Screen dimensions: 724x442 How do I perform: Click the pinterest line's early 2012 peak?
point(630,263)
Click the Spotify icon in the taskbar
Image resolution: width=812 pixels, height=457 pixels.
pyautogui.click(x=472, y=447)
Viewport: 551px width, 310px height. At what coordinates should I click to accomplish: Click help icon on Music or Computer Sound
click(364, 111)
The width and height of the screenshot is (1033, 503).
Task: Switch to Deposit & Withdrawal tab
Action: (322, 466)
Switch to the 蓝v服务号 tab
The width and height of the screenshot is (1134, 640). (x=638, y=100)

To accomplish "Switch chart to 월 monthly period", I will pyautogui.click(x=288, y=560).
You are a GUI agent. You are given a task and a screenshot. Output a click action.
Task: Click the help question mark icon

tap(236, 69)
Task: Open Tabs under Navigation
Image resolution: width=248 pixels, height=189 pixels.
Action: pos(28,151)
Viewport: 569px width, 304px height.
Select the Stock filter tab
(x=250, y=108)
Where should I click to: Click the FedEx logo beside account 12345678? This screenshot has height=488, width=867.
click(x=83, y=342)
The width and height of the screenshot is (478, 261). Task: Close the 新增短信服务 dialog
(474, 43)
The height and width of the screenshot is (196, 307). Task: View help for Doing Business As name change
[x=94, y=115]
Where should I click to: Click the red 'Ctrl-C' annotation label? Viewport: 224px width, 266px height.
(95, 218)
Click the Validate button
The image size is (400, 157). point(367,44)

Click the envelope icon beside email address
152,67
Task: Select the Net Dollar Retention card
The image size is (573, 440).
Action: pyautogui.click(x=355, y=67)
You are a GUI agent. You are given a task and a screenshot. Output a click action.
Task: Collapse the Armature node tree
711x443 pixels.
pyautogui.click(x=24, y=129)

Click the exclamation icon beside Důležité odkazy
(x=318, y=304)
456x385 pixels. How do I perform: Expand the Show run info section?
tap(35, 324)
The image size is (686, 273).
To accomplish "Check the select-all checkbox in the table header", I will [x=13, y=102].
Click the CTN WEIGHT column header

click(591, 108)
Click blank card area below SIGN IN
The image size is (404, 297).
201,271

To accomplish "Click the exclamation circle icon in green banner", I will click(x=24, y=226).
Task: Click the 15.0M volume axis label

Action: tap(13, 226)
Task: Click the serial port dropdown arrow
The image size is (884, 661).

----------------

• [Goal of the exercise] For each line of the entries that holds the word "will", pull that line out.

• [Response]
To accomplish "Switch chart to 월 monthly period", I will pyautogui.click(x=288, y=560).
To accomplish "Check the select-all checkbox in the table header", I will [x=13, y=102].
To accomplish "Click the exclamation circle icon in green banner", I will click(x=24, y=226).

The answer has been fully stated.